EXTRAIT DE RÉFÉRENCE:
Robe victorienne immaculée, teint blafard et inexpressif couronné de boucles brunes à peine indomptées, la jaquette du dernier album de la troublionne du rock a de furieuses allures de masque mortuaire. Bien que sorti le 25 septembre dernier, White Chalk semble évadé d’un autre temps, à des années lumières de ce à quoi P.J Harvey avait pu nous habituer jusqu’ici. Même le fan le plus inconditionnel mentirait s’il n’avouait ne pas avoir été désarçonné par la première écoute du dernier opus de l’ « excitante excitée« , comme celle-ci aime se surnommer. Une ligne de chant posée et légèrement plus aiguë qu’à l’accoutumée, avec pour seules fioritures quelques effets… Là même où l’on attendait des paroles pressées et des riffs cinglants, P.J nous prend de court et nous livre un album largement dédié au piano, instrument que par ailleurs,celle-ci n’avoue maîtriser qu’à moitié. En plus d’être le plus court de ses albums (33 minutes seulement !), White Chalk s’inscrit comme l’un des plus impressionnant tour de force qui ont marqué les 15 ans de carrière de la plus insaisissable des artistes rock.
Celle qui, en ce début des années 1990, avait créé l’événement avec son brûlot, Dry, prouvant de ce fait que le grunge-rock pouvait désormais se décliner au féminin, semble avoir rangé aux oubliettes sa folie, sa rage et sa frustration. Pour un temps, qui sait ? Pour PJ, l’heure est au luxe, au calme et à la volupté. Après avoir toujours traversé les époques et les modes avec une longueur d’avance, peut-être a-t-elle tout simplement envie de s’arrêter et de faire le point. D’où les questionnements métaphysiques sur la vie, la mort, ses petites joies et ses grands chagrins. Grande prêtresse du rock qui a su flirter entre autres avec le folk, l’électro, la pop et le hip hop, abordant tous les thèmes et styles, avec pour seul maître-mot la nouveauté, la miss Harvey est une énigme à part entière.
Lumière sur cette artiste tout sauf ordinaire!
She sells sea shells on the sea shore
Yeovil : big city dans ce Far West britannique. Pas de saloons balayés par des vents arides certes, mais pas plus d’animation aux kilomètres. Dans ce petit coin verdoyant du Sud-Est de l’Angleterre, ce sont plutôt les cochons et les moutons qui volent la vedette aux autochtones. Entre ses hameaux isolés et ses fermes désolées, c’est la contrée rurale par excellence… Presque « le trou du cul du monde » comme on aurait pu emprunter l’expression à Rimbaud et à son Charleville noyé sous les eaux. Trait d’union entre les fameuses mégalithes de Stonehenge et les hautes falaises du littoral limitrophe, ce petit coin du Sommerset est presque trop tranquille… Et pourtant, c’est le pays natal de l’illustre poète anglo-saxon T.S Eliott. Et de Polly Jean Harvey, par la même occasion.

ENTRÉES FOURNIES:

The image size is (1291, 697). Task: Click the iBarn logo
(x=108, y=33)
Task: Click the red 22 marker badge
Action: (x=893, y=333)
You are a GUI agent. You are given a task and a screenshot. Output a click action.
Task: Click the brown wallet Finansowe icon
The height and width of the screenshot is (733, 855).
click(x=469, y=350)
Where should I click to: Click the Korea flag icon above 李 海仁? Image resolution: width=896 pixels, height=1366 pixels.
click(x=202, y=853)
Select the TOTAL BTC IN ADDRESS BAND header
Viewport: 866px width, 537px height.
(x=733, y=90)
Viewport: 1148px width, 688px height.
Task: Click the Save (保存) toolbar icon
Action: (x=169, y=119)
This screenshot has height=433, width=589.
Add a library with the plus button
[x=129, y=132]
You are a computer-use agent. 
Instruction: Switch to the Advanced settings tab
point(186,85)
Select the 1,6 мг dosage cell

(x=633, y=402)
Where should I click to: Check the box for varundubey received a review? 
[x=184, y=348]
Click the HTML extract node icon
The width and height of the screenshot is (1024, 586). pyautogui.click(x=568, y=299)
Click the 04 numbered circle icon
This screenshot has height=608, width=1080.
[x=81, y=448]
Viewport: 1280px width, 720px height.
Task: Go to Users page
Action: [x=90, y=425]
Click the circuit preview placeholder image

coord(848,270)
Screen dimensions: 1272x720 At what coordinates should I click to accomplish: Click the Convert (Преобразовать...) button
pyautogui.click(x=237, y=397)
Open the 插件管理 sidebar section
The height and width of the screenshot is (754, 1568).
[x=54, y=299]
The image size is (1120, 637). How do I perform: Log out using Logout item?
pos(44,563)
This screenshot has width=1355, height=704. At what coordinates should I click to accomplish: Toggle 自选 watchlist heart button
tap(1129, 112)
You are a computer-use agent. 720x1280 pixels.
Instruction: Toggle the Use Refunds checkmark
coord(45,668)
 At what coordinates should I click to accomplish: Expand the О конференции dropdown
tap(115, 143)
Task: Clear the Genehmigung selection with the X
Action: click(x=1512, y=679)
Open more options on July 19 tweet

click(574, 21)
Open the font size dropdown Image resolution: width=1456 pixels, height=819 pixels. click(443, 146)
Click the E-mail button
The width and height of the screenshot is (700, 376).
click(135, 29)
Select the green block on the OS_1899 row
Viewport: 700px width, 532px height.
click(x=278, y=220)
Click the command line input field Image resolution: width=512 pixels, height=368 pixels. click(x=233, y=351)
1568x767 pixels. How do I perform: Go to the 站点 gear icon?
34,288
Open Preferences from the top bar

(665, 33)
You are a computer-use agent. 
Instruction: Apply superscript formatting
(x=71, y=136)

TÂCHE:
Recopiez le passage de l'extrait sur P.J Harvey qui commence aux mots « Celle qui, en » et s'arrête après « tout sauf ordinaire! », en substituant « l'audace » à « la nouveauté ». Les entrées fournies n'ont aucun rapport avec l'extrait.

RÉPONSE RÉDIGÉE:
Celle qui, en ce début des années 1990, avait créé l’événement avec son brûlot, Dry, prouvant de ce fait que le grunge-rock pouvait désormais se décliner au féminin, semble avoir rangé aux oubliettes sa folie, sa rage et sa frustration. Pour un temps, qui sait ? Pour PJ, l’heure est au luxe, au calme et à la volupté. Après avoir toujours traversé les époques et les modes avec une longueur d’avance, peut-être a-t-elle tout simplement envie de s’arrêter et de faire le point. D’où les questionnements métaphysiques sur la vie, la mort, ses petites joies et ses grands chagrins. Grande prêtresse du rock qui a su flirter entre autres avec le folk, l’électro, la pop et le hip hop, abordant tous les thèmes et styles, avec pour seul maître-mot l'audace, la miss Harvey est une énigme à part entière.
Lumière sur cette artiste tout sauf ordinaire!